ST. PETERSBURG , Fla. (WFLA) — Elizabeth Hamilton loves company, but not strangers she didn’t invite.
“We’re living just like any other citizen just wanting to have a nice peaceful existence,” she said. “I want to be part of the community, just not in my living room unless I’ve invited them.”
Hamilton complains of a steady stream of people knocking on her front door, often hours before the sun comes up. Why the confusion? That’s because somehow her home address was listed in Google search directories for Crip Park and boat ramp, which is actually right across the street.
“It’s like 5 in the morning and people show up and they pound on the door and as you can see I have a glass door and it kind of shakes and the dogs come barking and it’s the worst way to wake up,” Hamilton said.
“I googled my address and my address brought up a whole bunch of people, kayak people,” she said. “I mean it’s like an army of people who all give out my address.”

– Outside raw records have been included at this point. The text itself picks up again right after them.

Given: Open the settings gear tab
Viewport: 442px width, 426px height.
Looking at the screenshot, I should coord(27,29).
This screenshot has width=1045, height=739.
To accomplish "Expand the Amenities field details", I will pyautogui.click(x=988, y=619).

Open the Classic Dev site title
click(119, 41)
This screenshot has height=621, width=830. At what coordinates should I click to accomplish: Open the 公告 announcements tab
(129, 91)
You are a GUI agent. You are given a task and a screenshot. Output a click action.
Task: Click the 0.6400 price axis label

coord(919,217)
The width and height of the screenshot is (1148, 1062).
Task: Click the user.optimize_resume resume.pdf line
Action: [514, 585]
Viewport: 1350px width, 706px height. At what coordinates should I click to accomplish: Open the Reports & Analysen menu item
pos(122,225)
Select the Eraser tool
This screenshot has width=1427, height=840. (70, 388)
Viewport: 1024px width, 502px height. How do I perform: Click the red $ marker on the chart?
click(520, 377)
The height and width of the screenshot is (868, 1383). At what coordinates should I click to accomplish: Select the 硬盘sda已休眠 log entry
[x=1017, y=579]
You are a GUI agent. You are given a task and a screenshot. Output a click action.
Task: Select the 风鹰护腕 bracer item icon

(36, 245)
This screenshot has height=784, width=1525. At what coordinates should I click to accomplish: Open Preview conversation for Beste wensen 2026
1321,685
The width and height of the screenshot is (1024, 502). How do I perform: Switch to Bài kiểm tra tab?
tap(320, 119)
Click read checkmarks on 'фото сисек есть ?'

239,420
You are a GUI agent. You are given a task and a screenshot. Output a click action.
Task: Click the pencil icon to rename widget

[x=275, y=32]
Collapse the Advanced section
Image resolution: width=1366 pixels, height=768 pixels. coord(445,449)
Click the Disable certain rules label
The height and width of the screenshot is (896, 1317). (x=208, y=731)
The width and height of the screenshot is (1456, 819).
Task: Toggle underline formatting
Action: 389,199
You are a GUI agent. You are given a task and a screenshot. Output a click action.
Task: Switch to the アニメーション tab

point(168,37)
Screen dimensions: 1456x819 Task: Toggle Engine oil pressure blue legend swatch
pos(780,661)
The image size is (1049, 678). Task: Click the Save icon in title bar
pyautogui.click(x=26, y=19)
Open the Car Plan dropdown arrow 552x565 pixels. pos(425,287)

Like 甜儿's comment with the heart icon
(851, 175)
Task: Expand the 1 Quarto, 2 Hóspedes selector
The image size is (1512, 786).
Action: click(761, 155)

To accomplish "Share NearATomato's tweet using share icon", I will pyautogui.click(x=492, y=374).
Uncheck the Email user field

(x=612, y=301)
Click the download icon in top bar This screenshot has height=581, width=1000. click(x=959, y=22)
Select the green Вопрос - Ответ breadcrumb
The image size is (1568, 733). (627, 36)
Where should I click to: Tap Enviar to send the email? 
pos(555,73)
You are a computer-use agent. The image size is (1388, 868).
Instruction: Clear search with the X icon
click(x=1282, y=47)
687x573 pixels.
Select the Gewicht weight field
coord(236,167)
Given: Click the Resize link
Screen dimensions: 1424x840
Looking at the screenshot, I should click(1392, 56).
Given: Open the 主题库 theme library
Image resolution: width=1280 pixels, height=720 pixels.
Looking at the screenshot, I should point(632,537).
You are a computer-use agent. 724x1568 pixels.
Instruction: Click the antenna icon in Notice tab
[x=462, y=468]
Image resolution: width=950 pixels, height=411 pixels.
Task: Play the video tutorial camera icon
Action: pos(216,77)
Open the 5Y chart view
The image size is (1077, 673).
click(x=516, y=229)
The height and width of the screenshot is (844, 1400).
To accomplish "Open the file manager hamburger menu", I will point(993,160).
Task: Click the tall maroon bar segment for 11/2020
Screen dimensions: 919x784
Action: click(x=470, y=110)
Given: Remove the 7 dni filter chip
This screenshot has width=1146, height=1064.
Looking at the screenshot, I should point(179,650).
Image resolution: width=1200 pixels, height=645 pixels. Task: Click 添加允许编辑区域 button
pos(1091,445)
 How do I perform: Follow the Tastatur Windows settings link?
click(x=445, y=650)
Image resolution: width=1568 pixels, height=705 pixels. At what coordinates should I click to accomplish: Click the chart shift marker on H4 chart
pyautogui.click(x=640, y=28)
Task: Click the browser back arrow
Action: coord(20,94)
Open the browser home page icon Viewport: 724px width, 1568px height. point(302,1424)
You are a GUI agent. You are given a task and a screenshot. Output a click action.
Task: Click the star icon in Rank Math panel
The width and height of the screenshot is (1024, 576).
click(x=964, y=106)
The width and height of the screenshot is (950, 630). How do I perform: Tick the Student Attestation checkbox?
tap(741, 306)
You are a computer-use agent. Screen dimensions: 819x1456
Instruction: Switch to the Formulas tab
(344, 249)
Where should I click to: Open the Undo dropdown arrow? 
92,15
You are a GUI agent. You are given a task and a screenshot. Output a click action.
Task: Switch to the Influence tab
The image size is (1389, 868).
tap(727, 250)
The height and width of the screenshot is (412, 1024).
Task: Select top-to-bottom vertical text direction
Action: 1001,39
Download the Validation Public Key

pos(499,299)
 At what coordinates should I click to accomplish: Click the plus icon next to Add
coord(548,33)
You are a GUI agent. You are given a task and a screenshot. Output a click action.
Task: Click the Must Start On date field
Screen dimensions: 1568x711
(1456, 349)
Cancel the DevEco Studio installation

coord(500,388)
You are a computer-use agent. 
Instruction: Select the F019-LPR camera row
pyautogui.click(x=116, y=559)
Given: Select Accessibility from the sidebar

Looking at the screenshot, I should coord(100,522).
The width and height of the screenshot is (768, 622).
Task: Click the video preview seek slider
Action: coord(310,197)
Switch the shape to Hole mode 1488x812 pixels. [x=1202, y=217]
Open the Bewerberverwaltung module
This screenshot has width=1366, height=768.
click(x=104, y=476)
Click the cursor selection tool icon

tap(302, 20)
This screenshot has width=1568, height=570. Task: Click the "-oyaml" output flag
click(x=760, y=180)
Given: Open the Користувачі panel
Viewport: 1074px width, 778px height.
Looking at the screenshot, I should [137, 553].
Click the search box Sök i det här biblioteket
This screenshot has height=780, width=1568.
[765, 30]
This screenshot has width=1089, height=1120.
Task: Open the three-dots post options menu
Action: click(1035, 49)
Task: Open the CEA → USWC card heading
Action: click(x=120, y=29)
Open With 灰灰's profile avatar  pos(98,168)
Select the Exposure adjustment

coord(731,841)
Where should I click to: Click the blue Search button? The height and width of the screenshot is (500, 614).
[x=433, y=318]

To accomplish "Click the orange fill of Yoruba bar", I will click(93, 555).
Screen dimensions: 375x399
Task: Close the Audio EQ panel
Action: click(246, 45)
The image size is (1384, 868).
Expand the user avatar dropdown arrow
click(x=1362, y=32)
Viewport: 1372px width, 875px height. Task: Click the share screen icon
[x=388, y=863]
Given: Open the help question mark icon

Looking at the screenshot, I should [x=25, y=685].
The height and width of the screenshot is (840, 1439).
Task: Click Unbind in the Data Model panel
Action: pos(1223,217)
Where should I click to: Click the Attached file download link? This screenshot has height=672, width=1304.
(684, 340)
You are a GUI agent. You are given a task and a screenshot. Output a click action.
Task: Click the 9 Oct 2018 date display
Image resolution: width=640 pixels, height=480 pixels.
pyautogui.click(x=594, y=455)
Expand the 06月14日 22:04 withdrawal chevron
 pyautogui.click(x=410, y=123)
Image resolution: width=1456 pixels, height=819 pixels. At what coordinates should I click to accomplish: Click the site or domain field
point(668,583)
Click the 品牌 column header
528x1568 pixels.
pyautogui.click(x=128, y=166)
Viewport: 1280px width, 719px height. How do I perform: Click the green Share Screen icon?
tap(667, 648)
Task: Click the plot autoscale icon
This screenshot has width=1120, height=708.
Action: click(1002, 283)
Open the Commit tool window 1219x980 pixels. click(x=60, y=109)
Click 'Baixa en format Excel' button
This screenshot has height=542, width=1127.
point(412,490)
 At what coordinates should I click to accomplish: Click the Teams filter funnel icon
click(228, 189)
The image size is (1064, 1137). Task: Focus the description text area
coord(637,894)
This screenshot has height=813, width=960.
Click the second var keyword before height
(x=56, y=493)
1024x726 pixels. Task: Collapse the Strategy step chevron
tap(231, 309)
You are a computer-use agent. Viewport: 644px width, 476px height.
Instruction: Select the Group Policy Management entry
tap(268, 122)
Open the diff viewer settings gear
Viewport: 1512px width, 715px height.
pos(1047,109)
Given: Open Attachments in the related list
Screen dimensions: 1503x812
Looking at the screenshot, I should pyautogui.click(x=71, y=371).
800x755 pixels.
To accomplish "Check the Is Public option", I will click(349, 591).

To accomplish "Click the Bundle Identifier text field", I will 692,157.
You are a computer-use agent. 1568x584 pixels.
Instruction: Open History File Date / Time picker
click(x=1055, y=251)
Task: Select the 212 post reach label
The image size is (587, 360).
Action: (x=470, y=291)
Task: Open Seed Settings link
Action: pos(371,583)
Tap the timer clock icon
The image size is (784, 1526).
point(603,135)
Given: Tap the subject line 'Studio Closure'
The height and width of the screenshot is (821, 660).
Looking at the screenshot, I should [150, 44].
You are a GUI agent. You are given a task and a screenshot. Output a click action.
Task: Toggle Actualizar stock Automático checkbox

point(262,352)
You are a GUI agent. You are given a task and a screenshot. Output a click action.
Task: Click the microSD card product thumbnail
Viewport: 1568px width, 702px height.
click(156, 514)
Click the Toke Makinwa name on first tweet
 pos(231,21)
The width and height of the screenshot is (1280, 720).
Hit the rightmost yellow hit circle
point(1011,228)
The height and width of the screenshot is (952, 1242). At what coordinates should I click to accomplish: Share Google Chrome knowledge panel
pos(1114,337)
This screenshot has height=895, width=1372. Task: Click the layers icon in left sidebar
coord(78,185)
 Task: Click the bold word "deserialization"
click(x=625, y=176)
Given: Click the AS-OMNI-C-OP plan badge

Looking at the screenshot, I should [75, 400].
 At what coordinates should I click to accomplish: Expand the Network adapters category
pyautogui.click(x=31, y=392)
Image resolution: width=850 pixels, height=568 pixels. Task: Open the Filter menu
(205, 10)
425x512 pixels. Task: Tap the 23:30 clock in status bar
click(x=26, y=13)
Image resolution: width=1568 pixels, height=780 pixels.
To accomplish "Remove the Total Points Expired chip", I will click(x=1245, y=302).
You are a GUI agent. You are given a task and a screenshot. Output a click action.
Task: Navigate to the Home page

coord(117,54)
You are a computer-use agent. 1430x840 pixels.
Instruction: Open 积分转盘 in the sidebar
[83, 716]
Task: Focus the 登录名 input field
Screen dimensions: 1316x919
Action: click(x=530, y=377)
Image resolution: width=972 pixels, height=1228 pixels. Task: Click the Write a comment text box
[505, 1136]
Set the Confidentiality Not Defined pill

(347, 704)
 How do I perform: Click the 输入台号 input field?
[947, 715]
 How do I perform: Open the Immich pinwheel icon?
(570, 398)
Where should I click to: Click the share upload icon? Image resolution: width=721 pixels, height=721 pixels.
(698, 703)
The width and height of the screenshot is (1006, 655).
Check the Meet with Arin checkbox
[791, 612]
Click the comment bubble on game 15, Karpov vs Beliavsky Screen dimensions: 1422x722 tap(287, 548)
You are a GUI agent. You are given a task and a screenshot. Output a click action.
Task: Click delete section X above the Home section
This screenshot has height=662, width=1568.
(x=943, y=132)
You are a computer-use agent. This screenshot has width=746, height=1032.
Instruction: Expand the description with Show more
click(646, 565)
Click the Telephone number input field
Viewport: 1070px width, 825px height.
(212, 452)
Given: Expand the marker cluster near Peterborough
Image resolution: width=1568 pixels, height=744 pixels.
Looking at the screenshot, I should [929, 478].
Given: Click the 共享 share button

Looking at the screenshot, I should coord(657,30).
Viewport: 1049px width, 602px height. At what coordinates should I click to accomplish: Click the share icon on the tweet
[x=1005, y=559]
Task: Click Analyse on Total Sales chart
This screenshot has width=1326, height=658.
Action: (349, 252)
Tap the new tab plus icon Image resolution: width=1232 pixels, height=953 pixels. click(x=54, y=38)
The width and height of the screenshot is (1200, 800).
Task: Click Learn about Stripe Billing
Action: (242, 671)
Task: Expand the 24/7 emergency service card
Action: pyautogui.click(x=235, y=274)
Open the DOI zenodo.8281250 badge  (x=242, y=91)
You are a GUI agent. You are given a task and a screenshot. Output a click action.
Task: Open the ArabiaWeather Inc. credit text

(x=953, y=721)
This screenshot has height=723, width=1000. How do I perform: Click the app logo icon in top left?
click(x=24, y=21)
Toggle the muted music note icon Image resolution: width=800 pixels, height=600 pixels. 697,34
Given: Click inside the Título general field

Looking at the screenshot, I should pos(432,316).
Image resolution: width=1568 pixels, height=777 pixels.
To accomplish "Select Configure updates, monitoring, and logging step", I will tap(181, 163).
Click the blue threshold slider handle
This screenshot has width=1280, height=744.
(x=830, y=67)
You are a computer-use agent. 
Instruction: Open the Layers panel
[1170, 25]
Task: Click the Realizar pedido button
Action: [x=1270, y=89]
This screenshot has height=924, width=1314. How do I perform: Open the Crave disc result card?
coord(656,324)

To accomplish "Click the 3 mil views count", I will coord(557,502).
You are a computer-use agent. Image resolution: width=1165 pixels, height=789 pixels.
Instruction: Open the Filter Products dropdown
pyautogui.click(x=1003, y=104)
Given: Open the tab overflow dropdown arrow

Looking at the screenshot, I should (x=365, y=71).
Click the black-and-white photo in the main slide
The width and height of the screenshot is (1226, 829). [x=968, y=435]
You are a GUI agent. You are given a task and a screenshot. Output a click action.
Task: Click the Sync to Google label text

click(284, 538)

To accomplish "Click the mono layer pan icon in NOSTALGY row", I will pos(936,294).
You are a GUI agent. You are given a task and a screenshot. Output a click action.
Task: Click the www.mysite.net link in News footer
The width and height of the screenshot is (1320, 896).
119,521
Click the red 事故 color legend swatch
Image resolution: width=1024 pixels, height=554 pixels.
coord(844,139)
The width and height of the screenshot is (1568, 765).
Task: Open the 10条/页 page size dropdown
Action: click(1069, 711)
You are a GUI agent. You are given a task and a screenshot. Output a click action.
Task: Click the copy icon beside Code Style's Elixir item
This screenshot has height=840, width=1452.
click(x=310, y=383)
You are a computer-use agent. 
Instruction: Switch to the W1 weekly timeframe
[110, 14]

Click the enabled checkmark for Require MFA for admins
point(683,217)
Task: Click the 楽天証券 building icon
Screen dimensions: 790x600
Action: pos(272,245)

One would think this would be easy to get corrected, right? Think again. Hamilton says she’s been trying for years to get Google to correct the address.
“They said, ‘you’re not part of the recreation department, we can’t help you,” Hamilton said. “And so then I called the recreation department and the recreation department said, “well, we can’t help you because it’s Google and Facebook and we have no control over them.’ So I’m sitting in this little Vortex of, ‘Who can help me?'”
So, she knew she’d Better Call Behnken and Investigator Shannon Behnken got to work, reaching out to the city of St. Petersburg and to Google. Less than 24 hours later, the address for Crisp Park was updated on Google, and there’s no mention of Hamilton’s address.